• **Data to examine**:

■ ■ ■ ■ ■

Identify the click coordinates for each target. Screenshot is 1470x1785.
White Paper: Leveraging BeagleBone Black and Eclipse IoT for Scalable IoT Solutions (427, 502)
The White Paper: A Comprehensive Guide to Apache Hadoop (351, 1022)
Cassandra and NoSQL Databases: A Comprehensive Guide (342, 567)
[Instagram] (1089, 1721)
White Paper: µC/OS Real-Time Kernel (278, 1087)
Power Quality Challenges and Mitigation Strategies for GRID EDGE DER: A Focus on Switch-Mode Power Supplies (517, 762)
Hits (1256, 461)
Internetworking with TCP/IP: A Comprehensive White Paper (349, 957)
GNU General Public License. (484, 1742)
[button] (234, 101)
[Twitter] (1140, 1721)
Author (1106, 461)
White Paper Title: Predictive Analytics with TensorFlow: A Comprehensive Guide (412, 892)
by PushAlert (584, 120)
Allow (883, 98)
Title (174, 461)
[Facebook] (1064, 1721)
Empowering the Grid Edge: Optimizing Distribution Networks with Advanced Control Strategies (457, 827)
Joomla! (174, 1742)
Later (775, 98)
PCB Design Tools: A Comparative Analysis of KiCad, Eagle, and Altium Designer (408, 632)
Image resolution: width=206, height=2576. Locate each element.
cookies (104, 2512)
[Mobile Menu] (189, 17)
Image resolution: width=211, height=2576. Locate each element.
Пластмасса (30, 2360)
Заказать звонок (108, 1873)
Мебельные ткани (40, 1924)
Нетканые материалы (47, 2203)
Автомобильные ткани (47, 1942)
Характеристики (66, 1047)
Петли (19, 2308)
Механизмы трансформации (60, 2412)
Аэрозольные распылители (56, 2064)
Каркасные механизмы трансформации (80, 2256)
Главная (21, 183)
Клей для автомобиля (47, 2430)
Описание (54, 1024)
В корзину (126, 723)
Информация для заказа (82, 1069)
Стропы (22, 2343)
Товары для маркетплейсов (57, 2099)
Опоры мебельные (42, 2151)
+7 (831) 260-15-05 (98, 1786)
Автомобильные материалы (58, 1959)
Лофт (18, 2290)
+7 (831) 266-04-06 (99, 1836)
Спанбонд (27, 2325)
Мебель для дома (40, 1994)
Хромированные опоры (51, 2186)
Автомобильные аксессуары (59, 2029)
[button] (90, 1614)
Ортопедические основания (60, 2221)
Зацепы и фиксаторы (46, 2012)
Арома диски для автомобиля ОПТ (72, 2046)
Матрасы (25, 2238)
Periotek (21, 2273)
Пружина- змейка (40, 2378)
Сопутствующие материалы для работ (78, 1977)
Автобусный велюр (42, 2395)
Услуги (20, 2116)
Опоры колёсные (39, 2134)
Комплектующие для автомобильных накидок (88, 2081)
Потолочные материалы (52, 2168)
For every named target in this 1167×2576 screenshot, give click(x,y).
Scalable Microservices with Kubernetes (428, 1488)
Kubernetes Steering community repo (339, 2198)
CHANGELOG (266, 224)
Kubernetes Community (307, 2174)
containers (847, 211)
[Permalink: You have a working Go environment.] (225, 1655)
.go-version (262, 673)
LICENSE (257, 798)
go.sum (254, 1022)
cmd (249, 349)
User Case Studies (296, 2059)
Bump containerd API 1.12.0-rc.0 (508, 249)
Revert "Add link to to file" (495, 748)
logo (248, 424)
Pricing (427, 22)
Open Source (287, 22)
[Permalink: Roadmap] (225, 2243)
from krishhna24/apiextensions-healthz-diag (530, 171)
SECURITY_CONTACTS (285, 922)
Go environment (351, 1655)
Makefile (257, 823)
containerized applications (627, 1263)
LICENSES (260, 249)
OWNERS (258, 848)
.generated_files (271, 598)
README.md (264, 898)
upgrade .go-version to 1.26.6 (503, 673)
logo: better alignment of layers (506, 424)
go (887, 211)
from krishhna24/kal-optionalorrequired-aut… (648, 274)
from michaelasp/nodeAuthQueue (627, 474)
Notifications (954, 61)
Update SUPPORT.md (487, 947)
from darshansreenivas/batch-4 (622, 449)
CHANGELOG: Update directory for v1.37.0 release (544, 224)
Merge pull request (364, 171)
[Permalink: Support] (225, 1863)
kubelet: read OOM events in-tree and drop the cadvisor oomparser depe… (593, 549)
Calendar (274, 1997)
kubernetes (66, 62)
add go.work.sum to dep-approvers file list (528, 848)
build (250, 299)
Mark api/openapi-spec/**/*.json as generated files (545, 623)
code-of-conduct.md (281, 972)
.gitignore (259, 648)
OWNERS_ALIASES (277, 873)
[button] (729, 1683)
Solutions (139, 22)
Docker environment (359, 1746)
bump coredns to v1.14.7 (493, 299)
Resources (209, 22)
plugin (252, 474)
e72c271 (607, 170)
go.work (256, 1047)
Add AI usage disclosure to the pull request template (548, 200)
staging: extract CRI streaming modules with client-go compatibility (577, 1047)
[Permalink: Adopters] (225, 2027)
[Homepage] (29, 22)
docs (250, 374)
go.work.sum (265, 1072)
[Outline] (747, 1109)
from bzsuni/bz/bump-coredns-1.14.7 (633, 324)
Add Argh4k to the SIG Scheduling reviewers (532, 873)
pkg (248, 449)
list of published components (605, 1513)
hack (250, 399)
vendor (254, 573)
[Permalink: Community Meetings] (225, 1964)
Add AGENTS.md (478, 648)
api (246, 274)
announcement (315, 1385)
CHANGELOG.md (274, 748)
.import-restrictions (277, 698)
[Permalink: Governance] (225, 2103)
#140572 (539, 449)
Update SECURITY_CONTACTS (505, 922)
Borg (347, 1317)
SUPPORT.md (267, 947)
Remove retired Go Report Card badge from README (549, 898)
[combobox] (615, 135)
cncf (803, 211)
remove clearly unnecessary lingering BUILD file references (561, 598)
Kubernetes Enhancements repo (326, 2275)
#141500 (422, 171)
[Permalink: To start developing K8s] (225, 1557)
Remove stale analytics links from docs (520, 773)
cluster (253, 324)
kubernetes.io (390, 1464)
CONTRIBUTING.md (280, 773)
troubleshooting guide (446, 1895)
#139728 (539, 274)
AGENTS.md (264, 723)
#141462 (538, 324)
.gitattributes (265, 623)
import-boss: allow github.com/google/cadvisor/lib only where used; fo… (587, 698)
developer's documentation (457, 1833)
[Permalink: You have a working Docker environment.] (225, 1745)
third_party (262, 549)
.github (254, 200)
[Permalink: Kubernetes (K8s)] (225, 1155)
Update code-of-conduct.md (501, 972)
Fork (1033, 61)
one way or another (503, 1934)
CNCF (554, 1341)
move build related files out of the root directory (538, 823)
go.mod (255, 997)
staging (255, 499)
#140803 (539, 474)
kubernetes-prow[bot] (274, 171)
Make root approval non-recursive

■ ■ ■ ■ ■

State how many lines of the listing above hold the word "Paper", with nothing but the number.

5